=== BRIEF ===
Copy out each line in the listing below where the word "orange" appears.

=== DATASET RECORDS ===
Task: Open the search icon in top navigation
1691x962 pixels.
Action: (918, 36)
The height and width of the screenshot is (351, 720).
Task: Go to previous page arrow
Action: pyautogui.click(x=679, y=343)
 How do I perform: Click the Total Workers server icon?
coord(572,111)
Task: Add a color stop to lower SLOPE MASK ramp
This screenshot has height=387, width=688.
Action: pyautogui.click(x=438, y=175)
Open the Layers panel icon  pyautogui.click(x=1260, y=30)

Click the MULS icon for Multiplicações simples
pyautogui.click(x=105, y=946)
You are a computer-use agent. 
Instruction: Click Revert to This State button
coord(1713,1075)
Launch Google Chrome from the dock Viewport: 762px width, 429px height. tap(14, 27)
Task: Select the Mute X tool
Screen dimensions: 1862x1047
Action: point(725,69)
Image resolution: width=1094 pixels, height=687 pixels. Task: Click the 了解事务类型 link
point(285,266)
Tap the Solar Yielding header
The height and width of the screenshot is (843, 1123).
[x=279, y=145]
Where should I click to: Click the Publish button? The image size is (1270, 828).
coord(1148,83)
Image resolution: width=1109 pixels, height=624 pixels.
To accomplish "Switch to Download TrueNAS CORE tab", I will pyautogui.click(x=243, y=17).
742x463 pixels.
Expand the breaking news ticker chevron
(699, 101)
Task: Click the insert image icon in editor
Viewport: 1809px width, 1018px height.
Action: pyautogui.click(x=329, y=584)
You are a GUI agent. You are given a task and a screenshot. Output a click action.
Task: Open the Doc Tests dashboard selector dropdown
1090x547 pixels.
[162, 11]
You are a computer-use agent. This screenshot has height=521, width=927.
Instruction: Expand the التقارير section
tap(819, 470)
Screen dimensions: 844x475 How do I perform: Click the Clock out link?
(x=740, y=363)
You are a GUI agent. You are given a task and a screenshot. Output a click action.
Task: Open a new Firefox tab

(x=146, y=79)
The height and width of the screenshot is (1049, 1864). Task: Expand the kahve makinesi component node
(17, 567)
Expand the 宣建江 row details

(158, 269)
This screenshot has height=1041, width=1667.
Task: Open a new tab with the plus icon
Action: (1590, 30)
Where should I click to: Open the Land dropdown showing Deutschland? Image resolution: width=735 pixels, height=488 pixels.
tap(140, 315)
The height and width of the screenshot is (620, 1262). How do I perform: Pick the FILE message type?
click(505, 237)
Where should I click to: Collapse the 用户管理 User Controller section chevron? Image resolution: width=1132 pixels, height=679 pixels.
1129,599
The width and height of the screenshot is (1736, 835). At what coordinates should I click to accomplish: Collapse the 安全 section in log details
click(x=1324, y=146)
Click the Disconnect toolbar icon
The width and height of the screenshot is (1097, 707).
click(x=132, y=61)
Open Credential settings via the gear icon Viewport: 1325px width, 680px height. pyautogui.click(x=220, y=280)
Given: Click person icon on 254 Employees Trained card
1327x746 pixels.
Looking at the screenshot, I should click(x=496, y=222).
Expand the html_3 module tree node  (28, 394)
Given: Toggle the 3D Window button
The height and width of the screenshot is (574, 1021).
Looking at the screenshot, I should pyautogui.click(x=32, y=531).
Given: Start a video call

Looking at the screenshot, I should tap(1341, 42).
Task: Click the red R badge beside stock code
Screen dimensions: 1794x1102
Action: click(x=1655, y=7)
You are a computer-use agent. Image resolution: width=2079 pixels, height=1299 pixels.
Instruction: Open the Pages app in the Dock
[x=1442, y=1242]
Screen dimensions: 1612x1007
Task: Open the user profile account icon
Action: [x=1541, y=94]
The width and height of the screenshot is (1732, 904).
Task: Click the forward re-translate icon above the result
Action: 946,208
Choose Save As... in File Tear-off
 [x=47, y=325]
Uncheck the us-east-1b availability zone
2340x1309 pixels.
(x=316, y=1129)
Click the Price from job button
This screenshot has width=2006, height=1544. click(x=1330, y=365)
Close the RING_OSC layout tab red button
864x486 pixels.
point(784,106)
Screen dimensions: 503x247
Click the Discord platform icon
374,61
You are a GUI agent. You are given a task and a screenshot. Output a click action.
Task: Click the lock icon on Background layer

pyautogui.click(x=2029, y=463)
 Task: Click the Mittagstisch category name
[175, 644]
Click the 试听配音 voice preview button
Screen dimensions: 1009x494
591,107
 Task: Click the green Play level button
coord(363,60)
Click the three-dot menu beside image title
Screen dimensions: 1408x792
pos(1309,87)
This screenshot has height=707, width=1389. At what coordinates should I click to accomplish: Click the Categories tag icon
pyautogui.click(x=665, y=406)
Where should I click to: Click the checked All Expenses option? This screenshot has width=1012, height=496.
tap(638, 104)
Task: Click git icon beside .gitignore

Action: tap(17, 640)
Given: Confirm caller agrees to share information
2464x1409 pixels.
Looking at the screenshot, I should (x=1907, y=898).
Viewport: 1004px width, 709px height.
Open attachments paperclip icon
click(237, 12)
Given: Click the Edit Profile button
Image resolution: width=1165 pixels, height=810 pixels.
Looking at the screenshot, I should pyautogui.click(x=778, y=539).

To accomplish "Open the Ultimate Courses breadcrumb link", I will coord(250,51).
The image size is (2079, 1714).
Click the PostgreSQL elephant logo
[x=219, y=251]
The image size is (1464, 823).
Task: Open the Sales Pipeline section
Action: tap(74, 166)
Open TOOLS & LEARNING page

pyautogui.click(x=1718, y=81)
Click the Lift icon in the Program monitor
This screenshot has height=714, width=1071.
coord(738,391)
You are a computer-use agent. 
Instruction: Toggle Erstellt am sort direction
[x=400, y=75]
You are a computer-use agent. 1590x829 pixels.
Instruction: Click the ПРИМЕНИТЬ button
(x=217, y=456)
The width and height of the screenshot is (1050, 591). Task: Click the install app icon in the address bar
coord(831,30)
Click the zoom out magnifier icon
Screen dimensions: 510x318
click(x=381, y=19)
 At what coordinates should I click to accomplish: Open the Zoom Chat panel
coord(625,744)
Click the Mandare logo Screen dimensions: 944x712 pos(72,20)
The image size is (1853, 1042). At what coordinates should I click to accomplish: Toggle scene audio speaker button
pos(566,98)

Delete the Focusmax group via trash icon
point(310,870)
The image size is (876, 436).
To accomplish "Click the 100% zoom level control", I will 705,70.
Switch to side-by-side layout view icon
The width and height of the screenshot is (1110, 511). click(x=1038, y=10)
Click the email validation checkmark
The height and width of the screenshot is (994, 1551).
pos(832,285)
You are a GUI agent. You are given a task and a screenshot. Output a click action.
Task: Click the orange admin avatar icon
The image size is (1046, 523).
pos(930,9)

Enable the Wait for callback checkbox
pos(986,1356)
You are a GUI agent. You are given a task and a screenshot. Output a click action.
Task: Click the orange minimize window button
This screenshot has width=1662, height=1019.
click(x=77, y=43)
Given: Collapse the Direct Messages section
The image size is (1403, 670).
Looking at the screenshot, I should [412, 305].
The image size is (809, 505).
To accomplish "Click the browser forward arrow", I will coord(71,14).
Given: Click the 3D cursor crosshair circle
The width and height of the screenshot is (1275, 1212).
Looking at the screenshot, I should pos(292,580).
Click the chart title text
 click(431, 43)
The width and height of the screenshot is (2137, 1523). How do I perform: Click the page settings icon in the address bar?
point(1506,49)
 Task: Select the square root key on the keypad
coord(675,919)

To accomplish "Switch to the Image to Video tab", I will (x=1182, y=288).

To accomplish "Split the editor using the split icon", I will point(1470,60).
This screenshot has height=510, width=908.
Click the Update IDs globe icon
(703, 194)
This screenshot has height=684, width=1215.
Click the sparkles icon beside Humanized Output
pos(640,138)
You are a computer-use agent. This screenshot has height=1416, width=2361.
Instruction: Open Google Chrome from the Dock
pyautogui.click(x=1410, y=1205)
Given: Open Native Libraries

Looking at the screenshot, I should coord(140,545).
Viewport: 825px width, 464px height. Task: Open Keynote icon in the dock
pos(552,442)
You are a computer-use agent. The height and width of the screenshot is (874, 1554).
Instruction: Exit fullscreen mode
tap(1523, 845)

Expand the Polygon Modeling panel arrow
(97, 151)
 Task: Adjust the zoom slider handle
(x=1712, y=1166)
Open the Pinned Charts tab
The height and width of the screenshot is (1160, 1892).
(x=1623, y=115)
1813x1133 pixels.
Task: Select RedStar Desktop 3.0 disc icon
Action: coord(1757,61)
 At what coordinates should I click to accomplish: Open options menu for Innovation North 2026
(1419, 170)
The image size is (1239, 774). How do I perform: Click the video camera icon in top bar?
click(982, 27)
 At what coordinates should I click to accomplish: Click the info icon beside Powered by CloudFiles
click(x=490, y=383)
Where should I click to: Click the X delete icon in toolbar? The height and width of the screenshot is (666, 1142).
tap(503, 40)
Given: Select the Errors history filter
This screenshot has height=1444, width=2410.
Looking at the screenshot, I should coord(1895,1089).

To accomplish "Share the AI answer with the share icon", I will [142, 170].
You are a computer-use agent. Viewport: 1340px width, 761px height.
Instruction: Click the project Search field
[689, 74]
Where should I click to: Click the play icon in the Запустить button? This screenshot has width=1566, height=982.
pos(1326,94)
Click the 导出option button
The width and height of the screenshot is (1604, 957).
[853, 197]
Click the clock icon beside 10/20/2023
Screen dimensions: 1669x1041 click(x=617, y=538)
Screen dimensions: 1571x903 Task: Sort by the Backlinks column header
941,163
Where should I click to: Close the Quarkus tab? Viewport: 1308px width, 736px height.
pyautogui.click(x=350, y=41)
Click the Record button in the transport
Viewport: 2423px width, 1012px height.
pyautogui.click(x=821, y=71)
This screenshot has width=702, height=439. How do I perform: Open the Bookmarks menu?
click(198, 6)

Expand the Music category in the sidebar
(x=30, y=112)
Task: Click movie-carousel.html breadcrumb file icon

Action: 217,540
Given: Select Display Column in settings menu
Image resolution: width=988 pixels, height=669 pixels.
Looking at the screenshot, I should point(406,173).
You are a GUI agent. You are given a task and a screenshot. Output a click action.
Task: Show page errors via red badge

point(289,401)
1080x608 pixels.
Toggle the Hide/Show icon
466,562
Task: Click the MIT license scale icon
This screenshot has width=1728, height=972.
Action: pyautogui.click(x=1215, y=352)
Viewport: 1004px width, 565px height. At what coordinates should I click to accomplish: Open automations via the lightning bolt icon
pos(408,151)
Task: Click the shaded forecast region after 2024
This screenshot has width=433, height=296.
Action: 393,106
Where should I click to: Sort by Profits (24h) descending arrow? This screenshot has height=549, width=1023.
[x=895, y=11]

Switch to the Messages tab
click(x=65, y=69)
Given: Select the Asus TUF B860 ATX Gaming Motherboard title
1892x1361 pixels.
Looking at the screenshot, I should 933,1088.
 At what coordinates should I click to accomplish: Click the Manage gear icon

=== EXERCISE RESULT ===
Task: Click the orange admin avatar icon
Task: Click the orange minimize window button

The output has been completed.